Wednesday, August 26, 2015

People v. Toloy (Cal. Ct. App. - Aug. 26, 2015)

Section 290 of the Penal Code requires that when certain people (e.g., sex offenders) are released from jail after serving a sentence of 30 days or more, these people must register their new (post-release) address with the local police department within five working days of their release.

Section 290.017a) of the Penal Code similarly provides that when these people are released from jail, these people "shall, prior to . . . release, be informed of his or her duty to register under the Act by the official in charge of the place of confinement."

You'd think those statutes are very closely related, right?

But the Court of Appeal holds that the latter statute is "directory, not mandatory".  In non-legalese, that means that even if (as here) the warden is required to -- but fails -- to inform the prisoner of his registration obligations, in violation of Section 290.017(a), that person can still be convicted of violating those registration obligations.  Even if, as a result of that express statutory directive, the person didn't know about those obligations.

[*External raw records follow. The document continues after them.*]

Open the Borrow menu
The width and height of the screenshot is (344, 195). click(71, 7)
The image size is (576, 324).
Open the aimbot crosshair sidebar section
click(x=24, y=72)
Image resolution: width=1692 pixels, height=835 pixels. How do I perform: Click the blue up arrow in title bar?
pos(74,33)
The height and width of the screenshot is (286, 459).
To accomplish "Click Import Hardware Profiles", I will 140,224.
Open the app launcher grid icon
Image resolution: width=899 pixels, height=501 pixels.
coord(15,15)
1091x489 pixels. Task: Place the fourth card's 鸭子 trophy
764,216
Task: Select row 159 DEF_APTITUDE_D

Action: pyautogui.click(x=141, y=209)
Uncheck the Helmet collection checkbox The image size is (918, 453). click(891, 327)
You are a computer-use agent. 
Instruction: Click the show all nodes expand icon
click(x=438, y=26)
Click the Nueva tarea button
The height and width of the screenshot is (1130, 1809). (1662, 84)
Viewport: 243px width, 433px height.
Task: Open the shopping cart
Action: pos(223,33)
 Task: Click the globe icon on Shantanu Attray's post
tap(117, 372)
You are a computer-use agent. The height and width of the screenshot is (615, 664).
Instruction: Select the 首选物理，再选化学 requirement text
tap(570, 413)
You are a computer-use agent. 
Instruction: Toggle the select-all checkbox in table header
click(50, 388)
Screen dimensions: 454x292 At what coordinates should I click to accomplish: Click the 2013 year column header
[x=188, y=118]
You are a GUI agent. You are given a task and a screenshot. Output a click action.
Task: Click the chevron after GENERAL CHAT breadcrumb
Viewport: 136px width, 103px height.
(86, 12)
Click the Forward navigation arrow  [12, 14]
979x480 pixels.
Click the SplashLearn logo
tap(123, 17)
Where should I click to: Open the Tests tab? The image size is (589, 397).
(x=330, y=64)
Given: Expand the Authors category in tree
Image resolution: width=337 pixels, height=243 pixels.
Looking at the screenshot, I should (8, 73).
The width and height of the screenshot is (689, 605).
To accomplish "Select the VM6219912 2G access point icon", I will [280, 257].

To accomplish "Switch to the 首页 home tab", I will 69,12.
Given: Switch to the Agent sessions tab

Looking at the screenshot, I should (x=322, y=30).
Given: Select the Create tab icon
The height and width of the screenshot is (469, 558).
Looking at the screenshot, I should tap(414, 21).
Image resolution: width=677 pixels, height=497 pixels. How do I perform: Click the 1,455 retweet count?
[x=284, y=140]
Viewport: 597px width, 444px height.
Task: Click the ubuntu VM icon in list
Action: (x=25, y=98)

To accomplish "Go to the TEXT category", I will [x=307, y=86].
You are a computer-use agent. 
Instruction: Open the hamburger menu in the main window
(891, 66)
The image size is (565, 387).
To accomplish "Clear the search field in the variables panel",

POSTSCRIPT - There may be some dispute about what "not knowing" about these obligations means.  The Court of Appeal quoted a prior California Supreme Court case that said that "[A] violation of section 290 requires actual knowledge of the duty to register. A jury may infer knowledge from notice, but notice alone does not necessarily satisfy the willfulness requirement.”  So you might take that to mean that actual notice of the statute is required, but that as long as you have knowledge of the statute -- whether from a prior notice, or independent reading of casebooks, or whatever -- it doesn't matter that the mandatory notice under Section 290.017(a) was provided.  But, then again, defendant here admitted that "he had initialed a form informing him of that obligation when he reregistered in January 2014, but he maintained that he believed it applied only if he was a transient," and the Court of Appeal didn't seem to think that was a defense, so one might view that as taking a more limited view as to what constitutes sufficient "actual knowledge" to justify a conviction.  Maybe defendant was not credible, or maybe that's just not a defense to "actual knowledge".  But either way, it's surely better to give the required, mandatory warnings under Section 290.017(a) -- and to say that "actual knowledge" does all the work here is not as clear in this context as it might be in some others.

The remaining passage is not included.